First, it should be harder to get married, but that isn't going to happen. I advised my children to date for a year before becoming intimately involved. Get to know someone before hopping in bed. How does that someone treat his/her Mom or Dad? Does that someone have seasonal affective disorder during winter? How does that someone handle disappointment? Can he or she keep a job for a year? What happens when he or she doesn't take his/her meds for a few days? Well, that certainly isn't how things are done today. Lust and love are two different things, although I think women are hardwired to think that men who lust after them love them. Lust, while it lasts, is great, but it doesn't last that long.

Second, marriage is a contract, although the terms of that contract are not comprehensively written down any wheres, being a mix of statutes and court decisions, and part of the terms of that contract deal with divorce. My guess is that 99% of the people entering into the contract of marriage have no clue about what the rules are about divorce. If they did, then I suspect there would be fewer marriages.

Third, if you got married and if you are thinking about divorce, try to remember why you got married and how much you have invested in it. Is there anyway you can give of yourself to save the marriage? We have this romantic notion that marriage is supposed to be perfect, and if it isn't the only solution is divorce. Well, most marriages, no, the vast overwhelming majority of marriage have issues, problems, disputes and conflict. It is when individual egos are more important than being a couple that the ability to resolve those issues, etc, goes away.

Fourth, if you can not save the marriage, talk to an attorney SOONER rather than later. Talk to an attorney who handles divorces. A real estate attorney is not much help. On the other hand an attorney who handles only divorces might be a scorched-earth operator who after the divorce will leave you with scorched earth. While it seems a divorce takes forever, it doesn't. You are likely to have to live with the results of a divorce for a long time. If there are no children, then it might not make much difference. However, if there are children my advice is to plan for the long run, that is, when they are adults and have made up their own minds about whether Dad or Mom was a jerk/bitch/deadbeat or whatever they will want to have a meaningful relationship with you. Of course, some people want to wash their hands of their children, and occasionally I can't disagree with them.

Fifth, your friend's divorce.....is his/her divorce. He or she is not objective, and there might be relevant facts that are different than your situation. Your friend, even if divorced several times, doesn't know enough about divorce for you to rely upon his/her advice. Listen to your friend, learn from his/her experience, but be careful in applying the lessons he or she subjectively passes on to your situation.
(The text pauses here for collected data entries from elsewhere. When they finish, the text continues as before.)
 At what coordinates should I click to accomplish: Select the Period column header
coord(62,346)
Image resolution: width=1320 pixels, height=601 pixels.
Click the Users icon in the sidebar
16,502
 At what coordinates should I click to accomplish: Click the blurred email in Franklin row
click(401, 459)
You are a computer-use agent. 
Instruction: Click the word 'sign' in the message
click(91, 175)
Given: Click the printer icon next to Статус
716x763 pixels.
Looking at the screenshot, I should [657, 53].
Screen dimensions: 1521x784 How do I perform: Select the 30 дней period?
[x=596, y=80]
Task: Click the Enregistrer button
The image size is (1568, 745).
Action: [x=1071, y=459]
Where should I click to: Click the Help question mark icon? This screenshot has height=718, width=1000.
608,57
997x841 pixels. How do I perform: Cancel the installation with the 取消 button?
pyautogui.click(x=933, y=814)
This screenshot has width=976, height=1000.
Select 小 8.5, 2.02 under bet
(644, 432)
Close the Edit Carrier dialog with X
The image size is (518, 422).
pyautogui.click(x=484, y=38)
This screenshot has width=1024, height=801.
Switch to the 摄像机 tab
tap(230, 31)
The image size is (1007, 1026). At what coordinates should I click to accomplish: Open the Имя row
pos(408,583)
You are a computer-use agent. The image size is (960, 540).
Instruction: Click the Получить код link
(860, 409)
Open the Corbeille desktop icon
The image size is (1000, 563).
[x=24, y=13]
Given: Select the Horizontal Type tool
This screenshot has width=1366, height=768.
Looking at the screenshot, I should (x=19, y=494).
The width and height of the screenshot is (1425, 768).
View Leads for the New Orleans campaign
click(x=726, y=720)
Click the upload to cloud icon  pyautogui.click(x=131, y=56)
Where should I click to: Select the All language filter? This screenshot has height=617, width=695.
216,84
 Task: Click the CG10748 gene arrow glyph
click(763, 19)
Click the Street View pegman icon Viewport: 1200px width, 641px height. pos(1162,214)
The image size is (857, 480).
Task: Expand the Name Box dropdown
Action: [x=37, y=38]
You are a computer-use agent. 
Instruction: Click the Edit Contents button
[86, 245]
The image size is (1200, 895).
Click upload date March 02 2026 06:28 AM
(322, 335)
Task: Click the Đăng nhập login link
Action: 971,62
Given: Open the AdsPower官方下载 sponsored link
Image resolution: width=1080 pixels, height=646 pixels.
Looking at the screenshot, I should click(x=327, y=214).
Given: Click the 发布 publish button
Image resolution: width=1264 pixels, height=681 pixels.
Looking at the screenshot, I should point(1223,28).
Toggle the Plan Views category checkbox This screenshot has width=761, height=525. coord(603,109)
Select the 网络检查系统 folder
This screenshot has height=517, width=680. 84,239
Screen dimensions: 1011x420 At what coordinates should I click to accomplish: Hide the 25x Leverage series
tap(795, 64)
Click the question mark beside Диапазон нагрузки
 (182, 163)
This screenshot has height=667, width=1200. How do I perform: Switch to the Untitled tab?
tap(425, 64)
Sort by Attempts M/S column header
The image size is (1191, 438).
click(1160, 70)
Finally, it might seem like finding a potential mate is hard work. It involves meeting people, dating, spending money, going to meet the family, etc, etc. However, getting married is easy compared to staying married. Staying married requires putting your existence as a couple first, before your's as an individual. It requires giving of yourself, sometime a giving that is not fully reciprocated. If you can't do that, aren't willing to do that, then don't get married.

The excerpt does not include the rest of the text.